Transforming growth factor beta-independent shuttling of Smad4 between the cytoplasm and nucleus

Abstract

Smad4 plays a pivotal role in all transforming growth factor beta (TGF-beta) signaling pathways. Here we describe six widely expressed alternatively spliced variants of human Smad4 with deletions of different exons in the linker, the region of Smad4 that separates the two well-conserved MH1 and MH2 domains. All these Smad4 variants form complexes with activated Smad2 and Smad3 and are incorporated into DNA-binding complexes with the transcription factor Fast-1, regardless of the amount of linker they contain. However, sequences encoded by exons 5 to 7 in the linker are essential for transcriptional activation. Most importantly, our observation that different Smad4 isoforms have different subcellular localizations has led us to the identification of a functional CRM1-dependent nuclear export signal in the Smad4 linker and a constitutively active nuclear localization signal in the N-terminal MH1 domain. In the absence of TGF-beta signaling, we conclude that Smad4 is rapidly and continuously shuttling between the nucleus and the cytoplasm, the distribution of Smad4 between the nucleus and the cytoplasm being dictated by the relative strengths of the nuclear import and export signals. We demonstrate that inhibition of CRM1-mediated nuclear export by treatment of cells with leptomycin B results in endogenous Smad4 accumulating very rapidly in the nucleus. Endogenous Smad2 and Smad3 are completely unaffected by leptomycin B treatment, indicating that the nucleocytoplasmic shuttling is specific for Smad4. We propose that, upon TGF-beta signaling, complex formation between Smad4 and activated Smad2 or -3 leads to nuclear accumulation of Smad4 through inhibition of its nuclear export. We demonstrate that after prolonged TGF-beta signaling Smad2 becomes dephosphorylated and Smad2 and Smad4 accumulate back in the cytoplasm.

FIG. 1

Human Smad4 mRNA is alternatively spliced. (A) Silver-stained polyacrylamide gel showing fragments obtained from RT-PCRs performed using total RNA from HaCaT cells as template and forward and reverse primers specific for exon 1 and exon 8, respectively, of human Smad4 (lanes 1 and 2) or exon 2 and exon 8, respectively, of human Smad2 (lanes 3 and 4). The reactions in lanes 1 and 3 were performed with no reverse transcriptase. DNA markers are measured in base pairs.

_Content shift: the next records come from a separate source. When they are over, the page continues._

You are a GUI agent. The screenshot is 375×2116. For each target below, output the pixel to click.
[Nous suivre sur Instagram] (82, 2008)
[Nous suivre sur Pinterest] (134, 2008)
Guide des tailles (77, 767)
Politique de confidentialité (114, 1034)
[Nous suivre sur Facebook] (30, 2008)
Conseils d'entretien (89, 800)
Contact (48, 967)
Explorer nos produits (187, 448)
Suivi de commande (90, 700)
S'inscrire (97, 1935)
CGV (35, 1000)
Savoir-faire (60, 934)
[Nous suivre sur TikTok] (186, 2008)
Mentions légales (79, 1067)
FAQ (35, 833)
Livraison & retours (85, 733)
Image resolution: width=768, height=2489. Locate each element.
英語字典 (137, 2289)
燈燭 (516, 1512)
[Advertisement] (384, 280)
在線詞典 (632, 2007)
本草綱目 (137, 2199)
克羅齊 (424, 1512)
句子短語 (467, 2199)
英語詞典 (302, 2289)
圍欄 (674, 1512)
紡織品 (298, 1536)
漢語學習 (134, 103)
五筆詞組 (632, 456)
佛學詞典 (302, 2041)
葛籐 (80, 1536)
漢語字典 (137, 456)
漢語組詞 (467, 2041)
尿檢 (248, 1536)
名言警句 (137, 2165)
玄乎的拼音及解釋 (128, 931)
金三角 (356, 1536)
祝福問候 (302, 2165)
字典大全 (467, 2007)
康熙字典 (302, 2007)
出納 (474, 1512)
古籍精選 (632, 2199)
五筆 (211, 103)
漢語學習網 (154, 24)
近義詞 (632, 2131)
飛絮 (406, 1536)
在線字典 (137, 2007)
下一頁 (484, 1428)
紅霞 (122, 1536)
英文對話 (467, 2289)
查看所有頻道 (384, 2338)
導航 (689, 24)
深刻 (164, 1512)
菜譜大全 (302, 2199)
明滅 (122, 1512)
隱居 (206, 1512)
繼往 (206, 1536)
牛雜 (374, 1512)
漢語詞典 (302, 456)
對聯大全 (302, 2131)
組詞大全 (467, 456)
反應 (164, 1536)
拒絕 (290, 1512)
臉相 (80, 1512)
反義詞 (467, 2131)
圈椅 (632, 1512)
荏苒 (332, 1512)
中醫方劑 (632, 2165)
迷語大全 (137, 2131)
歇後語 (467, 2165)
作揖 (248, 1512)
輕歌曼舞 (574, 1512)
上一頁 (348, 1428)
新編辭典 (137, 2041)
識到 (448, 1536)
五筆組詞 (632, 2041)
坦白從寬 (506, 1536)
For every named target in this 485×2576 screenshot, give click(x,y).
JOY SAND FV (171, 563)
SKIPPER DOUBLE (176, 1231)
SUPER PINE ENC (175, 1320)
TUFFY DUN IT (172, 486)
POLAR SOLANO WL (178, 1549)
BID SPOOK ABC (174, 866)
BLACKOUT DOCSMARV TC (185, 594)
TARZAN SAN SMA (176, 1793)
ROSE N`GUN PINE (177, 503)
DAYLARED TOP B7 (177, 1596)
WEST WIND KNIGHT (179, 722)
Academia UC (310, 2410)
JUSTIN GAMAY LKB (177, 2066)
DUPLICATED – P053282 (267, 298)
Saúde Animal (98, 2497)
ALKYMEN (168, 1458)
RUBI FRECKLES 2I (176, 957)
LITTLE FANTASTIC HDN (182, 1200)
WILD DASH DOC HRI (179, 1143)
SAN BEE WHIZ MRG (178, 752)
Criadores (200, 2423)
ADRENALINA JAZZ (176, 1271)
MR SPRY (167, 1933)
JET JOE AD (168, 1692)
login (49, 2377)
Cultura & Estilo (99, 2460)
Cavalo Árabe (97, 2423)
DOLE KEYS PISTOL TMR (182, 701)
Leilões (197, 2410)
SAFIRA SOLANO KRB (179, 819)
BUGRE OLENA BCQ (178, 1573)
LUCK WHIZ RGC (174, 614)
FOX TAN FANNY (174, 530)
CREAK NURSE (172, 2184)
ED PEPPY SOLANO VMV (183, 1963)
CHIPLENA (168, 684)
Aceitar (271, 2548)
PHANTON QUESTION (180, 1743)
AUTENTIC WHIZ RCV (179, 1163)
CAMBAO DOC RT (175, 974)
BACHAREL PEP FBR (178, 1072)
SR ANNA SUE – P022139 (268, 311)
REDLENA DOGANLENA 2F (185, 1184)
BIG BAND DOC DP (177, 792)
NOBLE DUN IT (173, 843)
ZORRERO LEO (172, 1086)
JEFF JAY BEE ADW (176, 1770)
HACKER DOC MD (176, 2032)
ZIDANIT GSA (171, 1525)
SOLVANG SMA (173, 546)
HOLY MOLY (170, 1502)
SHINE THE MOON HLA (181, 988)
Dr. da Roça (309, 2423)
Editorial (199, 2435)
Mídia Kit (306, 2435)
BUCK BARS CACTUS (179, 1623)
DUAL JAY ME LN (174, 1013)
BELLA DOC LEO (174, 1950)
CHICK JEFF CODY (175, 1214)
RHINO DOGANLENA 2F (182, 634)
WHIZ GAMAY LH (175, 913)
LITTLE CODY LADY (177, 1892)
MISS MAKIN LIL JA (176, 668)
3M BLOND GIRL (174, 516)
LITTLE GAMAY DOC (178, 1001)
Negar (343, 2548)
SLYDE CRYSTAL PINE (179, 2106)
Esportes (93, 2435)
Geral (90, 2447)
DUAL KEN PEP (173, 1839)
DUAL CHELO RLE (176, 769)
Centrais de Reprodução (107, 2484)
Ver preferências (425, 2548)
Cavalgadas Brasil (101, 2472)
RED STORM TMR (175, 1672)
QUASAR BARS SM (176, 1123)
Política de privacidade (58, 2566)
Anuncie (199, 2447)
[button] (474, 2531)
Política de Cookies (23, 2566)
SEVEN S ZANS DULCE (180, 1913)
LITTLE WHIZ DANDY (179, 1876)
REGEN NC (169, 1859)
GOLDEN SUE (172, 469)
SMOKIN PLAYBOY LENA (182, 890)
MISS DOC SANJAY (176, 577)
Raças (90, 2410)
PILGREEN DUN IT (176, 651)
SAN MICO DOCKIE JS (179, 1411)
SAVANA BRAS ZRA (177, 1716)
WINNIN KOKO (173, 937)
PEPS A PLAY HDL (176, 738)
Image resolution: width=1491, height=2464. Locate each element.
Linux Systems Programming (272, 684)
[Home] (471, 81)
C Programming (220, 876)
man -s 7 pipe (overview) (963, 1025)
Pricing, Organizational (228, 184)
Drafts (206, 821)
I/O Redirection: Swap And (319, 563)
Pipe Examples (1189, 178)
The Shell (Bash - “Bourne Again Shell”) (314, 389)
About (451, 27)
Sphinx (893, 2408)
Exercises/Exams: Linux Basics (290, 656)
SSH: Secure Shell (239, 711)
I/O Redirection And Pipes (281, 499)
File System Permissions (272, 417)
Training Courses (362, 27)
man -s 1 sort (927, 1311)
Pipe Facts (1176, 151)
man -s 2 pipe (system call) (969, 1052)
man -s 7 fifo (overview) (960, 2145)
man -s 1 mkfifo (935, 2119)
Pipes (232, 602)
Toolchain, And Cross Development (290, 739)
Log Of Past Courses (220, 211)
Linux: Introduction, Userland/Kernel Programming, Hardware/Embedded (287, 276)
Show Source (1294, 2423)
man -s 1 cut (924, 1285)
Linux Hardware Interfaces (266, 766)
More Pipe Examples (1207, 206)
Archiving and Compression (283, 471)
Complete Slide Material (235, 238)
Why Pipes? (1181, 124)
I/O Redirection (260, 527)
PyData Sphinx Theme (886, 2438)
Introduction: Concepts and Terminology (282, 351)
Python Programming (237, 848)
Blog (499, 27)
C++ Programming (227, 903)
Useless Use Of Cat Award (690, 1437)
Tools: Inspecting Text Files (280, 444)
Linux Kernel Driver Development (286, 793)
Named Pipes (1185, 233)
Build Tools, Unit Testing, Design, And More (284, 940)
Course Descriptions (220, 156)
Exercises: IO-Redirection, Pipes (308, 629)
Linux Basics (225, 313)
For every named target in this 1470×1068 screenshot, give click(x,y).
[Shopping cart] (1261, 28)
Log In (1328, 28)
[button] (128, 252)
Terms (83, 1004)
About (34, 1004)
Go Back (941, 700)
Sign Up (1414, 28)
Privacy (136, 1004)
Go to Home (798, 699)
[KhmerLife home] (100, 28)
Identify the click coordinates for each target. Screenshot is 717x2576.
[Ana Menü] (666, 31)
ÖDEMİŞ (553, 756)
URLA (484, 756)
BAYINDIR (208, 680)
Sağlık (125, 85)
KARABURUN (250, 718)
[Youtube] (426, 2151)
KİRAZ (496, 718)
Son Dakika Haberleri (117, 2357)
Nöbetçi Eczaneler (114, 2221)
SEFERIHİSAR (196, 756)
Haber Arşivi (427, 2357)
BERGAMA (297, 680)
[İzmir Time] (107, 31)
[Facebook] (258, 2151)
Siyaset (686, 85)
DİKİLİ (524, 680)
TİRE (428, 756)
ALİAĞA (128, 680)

The fragment derived from full-length Smad4 is designated Smad4 (exons 1-8), and that derived from full-length Smad2 is designated Smad2 (exons 2-8). Bands 1 and 2 are derived from alternatively spliced Smad4 mRNA. The asterisk denotes the Smad2 alternatively spliced variant (Smad2 Δexon 3) (49). (B) Identification of Smad4 isoforms by Southern blotting. A diagram of the Smad4 coding region is shown, denoting the MH1, linker, and MH2 domains. Arrowheads show PCR primers used in the RT-PCR. Exons are denoted as boxes with the exon numbers indicated. Numbers below are amino acids at the exon-intron boundaries (13). Positions of the oligonucleotide exon-specific probes are indicated. RT-PCR products similar to that in lane 2 above were Southern blotted with exon-specific probes as indicated. The bands 1 and 2 are as described above; band 3 is detected only by Southern blotting. The bands are identified as Smad4 Δ4-6, Δ5-6, and Δ6, respectively. (C) Schematics of the alternatively spliced Smad4 isoforms identified.

FIG. 2

The alternatively spliced Smad4 variants are widely expressed in the adult mouse. (A) Diagram of the RNase protection probes designed to specifically protect Smad4 Δ5-6 mRNA and Smad4 Δ4-7 mRNA and the sizes of the resulting protected fragments. In both cases, the probes also protect full-length Smad4 mRNA, giving rise to a second, smaller fragment. (B) RNase protection assays detecting Smad4 Δ5-6 (upper panels) or Smad4 Δ4-7 (lower panels) in different adult mouse tissues. Protected fragments corresponding to the alternatively spliced mRNA variants and full-length Smad4 mRNA are indicated. γ-Actin was used as a loading control for all tissues. wt, wild type.

FIG. 3

Sequences in the Smad4 linker are not required for formation of transcription factor complexes but are required for transcriptional activation. (A) The Smad4 linker is not required for interaction with activated Smad2. Extracts were prepared from NIH 3T3 cells transfected with the different Flag-tagged alternatively spliced Smad4 variants with HA-Smad2, with or without constitutively active ALK5 [ALK5 (TD)] as indicated. Extracts were assayed either by immunoprecipitation of complexes with anti-Flag antibody followed by Western blotting with anti-HA antibody (top panel) or by Western blotting the whole extract with anti-Flag antibody (middle panel) or with anti-Smad2 antibody (bottom panel). (B) The Smad4 linker is not required for formation of the Fast-1–Smad2–Smad4 complex ARF on the ARE. Extracts were prepared from NIH 3T3 cells transfected with Myc–Fast-1, HA-Smad2, and Flag-tagged alternatively spliced Smad4 variants and ALK5 (TD) as indicated. The extracts were analyzed by band shift using the ARE as probe in the presence or absence of anti-Flag antibody (α-Flag) as indicated to confirm the presence of the Flag-tagged Smad4 spliced variant in the complex. The Fast-1–Smad2–Smad4 complex ARF is indicated, as is the supershifted ARF complex. (C) Sequences encoded by exons 5, 6, and 7 are required for transcriptional activation mediated by Smad4. MDA-MB468 cells were transfected with the ARE-luciferase reporter, plasmids expressing Fast-1, and alternatively spliced Smad4 variants as indicated. Cells were cultured with or without TGF-β1 (2 ng/ml) for 6 h. Cells were harvested, and luciferase activity was measured relative to LacZ activity from the internal control. The data are averaged from at least four independent experiments and were normalized by setting the TGF-β induction mediated by wild-type Smad4 to 100%. IP, immunoprecipitation; wt, wild type.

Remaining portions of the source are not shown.